Volume 3 Supplement 1

Proceedings of the 2015 Australia and New Zealand Academy for Eating Disorders (ANZAED) Conference: Riding the Waves to Recovery

Open Access

Can we predict who will complete outpatient therapy for anorexia nervosa?

  • Jennifer Jordan1, 2Email author,
  • Virginia McIntosh2, 3,
  • Frances Carter2,
  • Peter Joyce1,
  • Cynthia Bulik3, 4,
  • Suzanne Luty1,
  • Janice McKenzie1,
  • Christopher Frampton1 and
  • Janet Carter5
Journal of Eating Disorders20153(Suppl 1):O42

DOI: 10.1186/2050-2974-3-S1-O42

Published: 23 November 2015

The literature on characteristics associated with premature termination of treatment (PTT) is beset with conflicting findings.

Aim

This study examines potential clinical and therapy related predictors in relation to treatment completion status in a randomised psychotherapy trial for anorexia nervosa (AN).

Methods

Participants were 56 women aged 17-40 years with strict or lenient AN. Treatment completion was defined as completing 15/20 planned sessions.

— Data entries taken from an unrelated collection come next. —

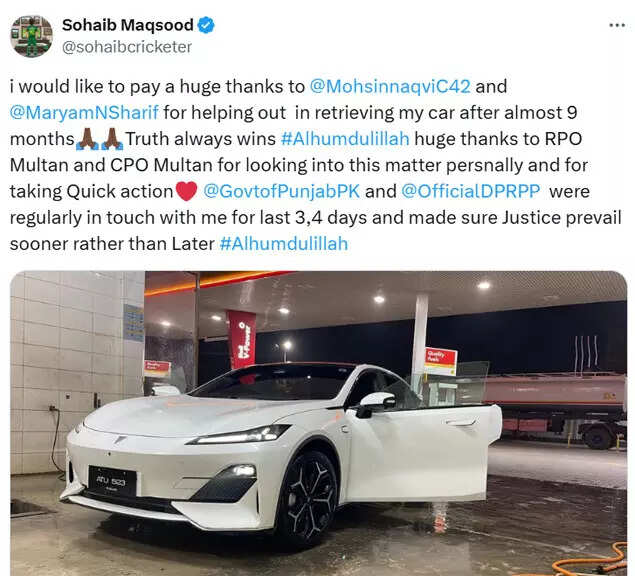Screen dimensions: 635x576
Task: Click the @sohaibcricketer handle
Action: pyautogui.click(x=127, y=47)
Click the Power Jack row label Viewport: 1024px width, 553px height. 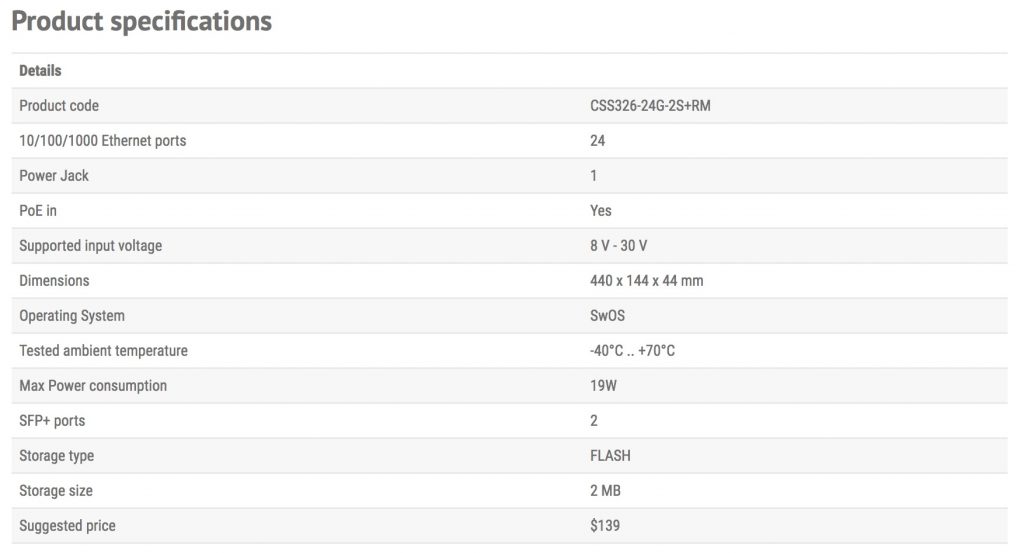pos(54,176)
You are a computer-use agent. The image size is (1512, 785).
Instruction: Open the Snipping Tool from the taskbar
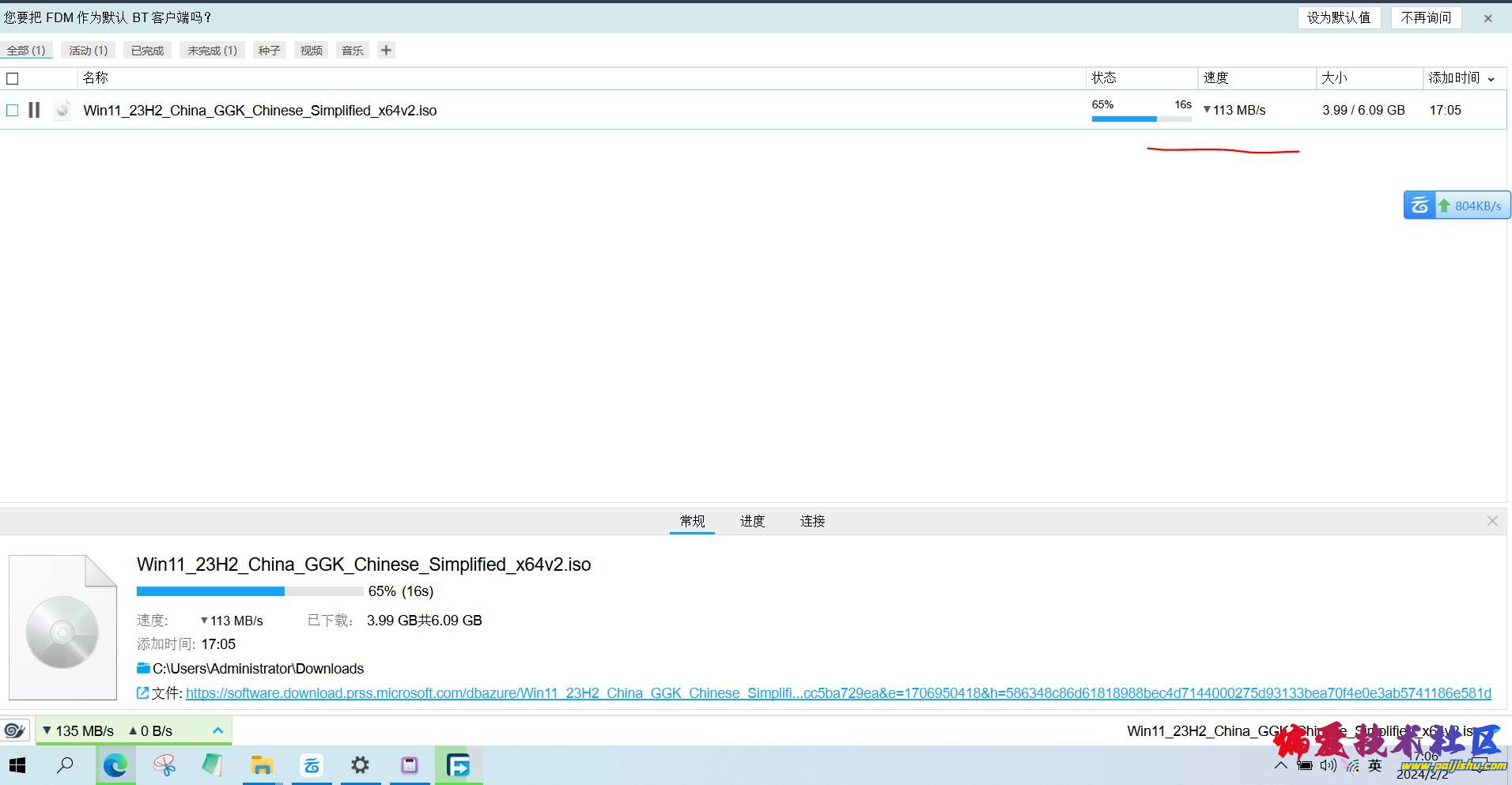click(164, 765)
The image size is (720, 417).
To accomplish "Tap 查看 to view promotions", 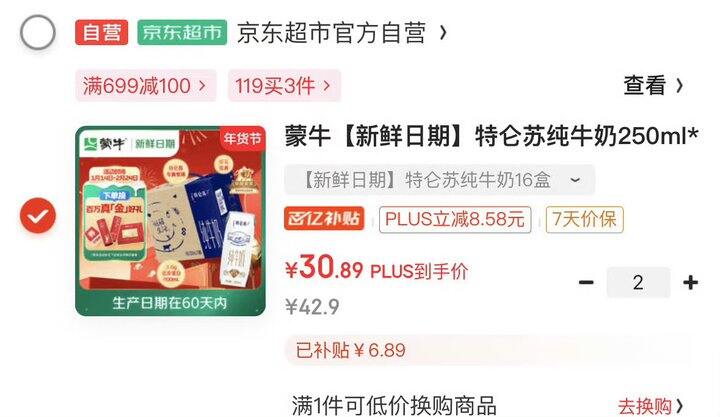I will (653, 85).
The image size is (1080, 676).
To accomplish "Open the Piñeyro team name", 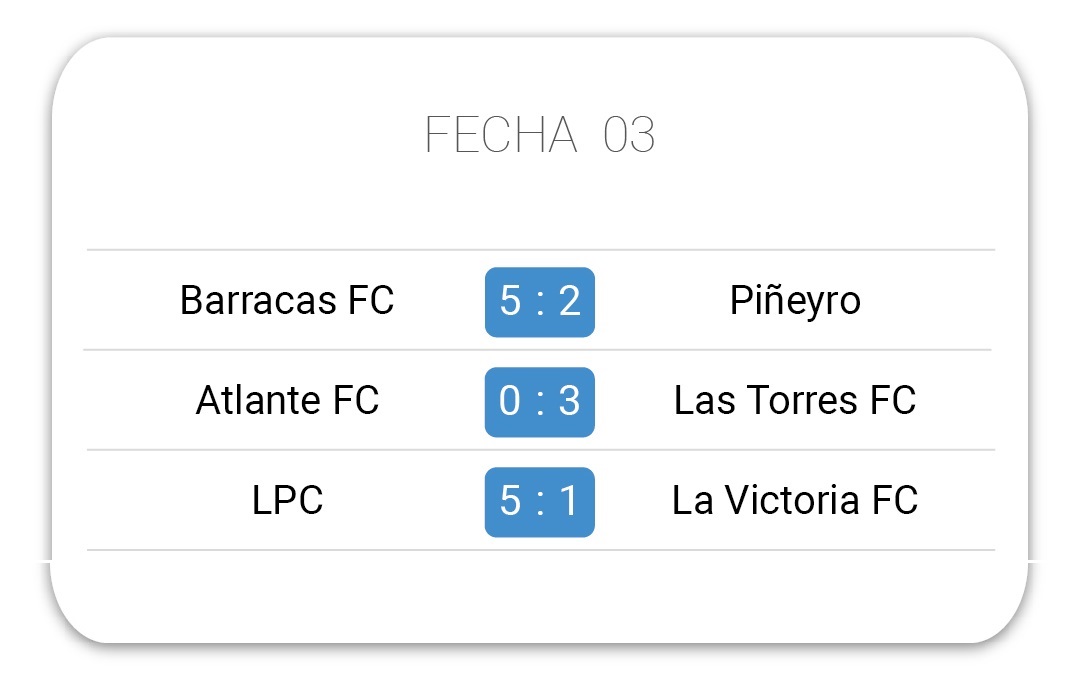I will click(795, 302).
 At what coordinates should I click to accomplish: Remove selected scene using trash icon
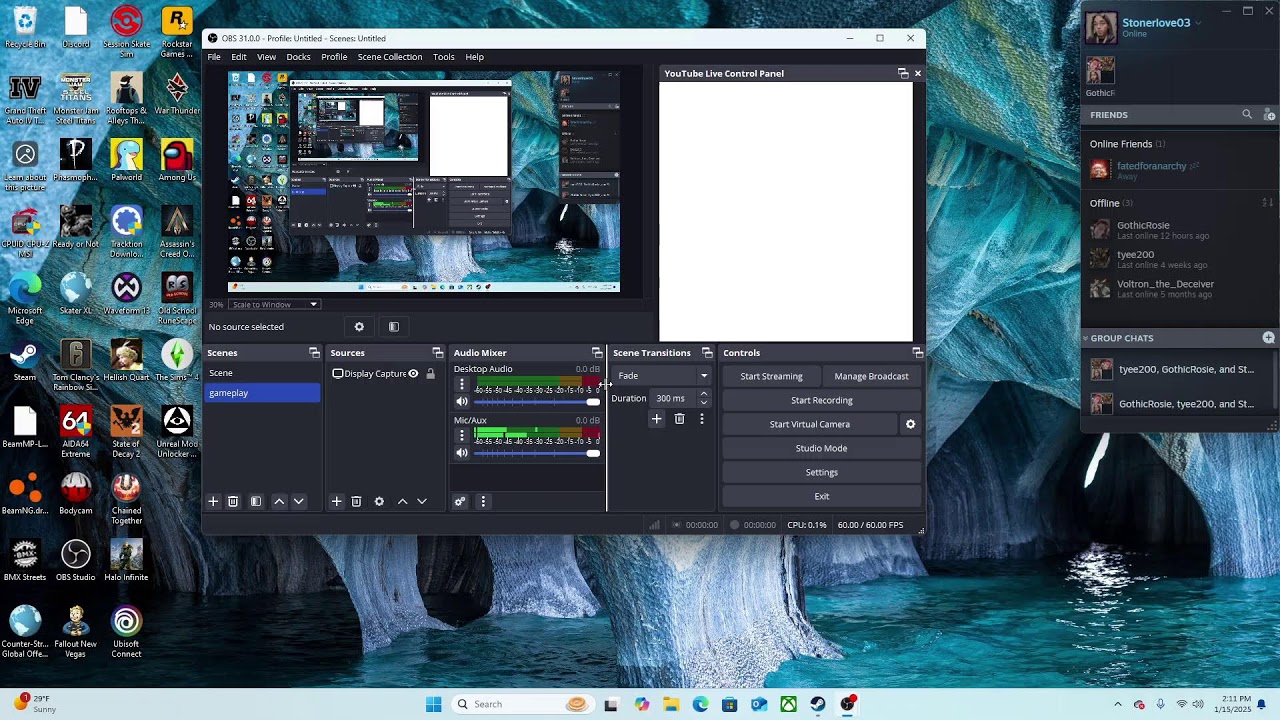pos(233,501)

Measures were demographic and clinical variables (eating disorder history, comorbidity and personality measures), patient-rating on the Treatment Credibility scale and early therapy alliance - audiotaped sessions were rated by independent raters using the Vanderbilt Therapeutic Alliance scale (VTAS) and the Vanderbilt Psychotherapy Process Scale (VPPS). Statistics were univariate tests, correlations and logistic regressions.

Results

Lower self-transcendence scores on the Temperament and Character Inventory, lower treatment credibility ratings and lower therapy alliance on some subscales were associated with PTT.

Conclusions

Paying close attention to specific patient personality characteristics, patient views of therapy and early process indicators may assist clinicians to retain more patients in treatment and thereby enhance treatment outcomes.

Authors’ Affiliations

(1)
University of Otago
(2)
Canterbury District Health Board
(3)
University of North Carolina at Chapel Hill
(4)
The Karolinka Institute
(5)
University of Canterbury

Copyright

© Jordan et al. 2015

This article is published under license to BioMed Central Ltd. This is an Open Access article distributed under the terms of the Creative Commons Attribution License (http://creativecommons.org/licenses/by/4.0), which permits unrestricted use, distribution, and reproduction in any medium, provided the original work is properly cited. The Creative Commons Public Domain Dedication waiver (http://creativecommons.org/publicdomain/zero/1.0/) applies to the data made available in this article, unless otherwise stated.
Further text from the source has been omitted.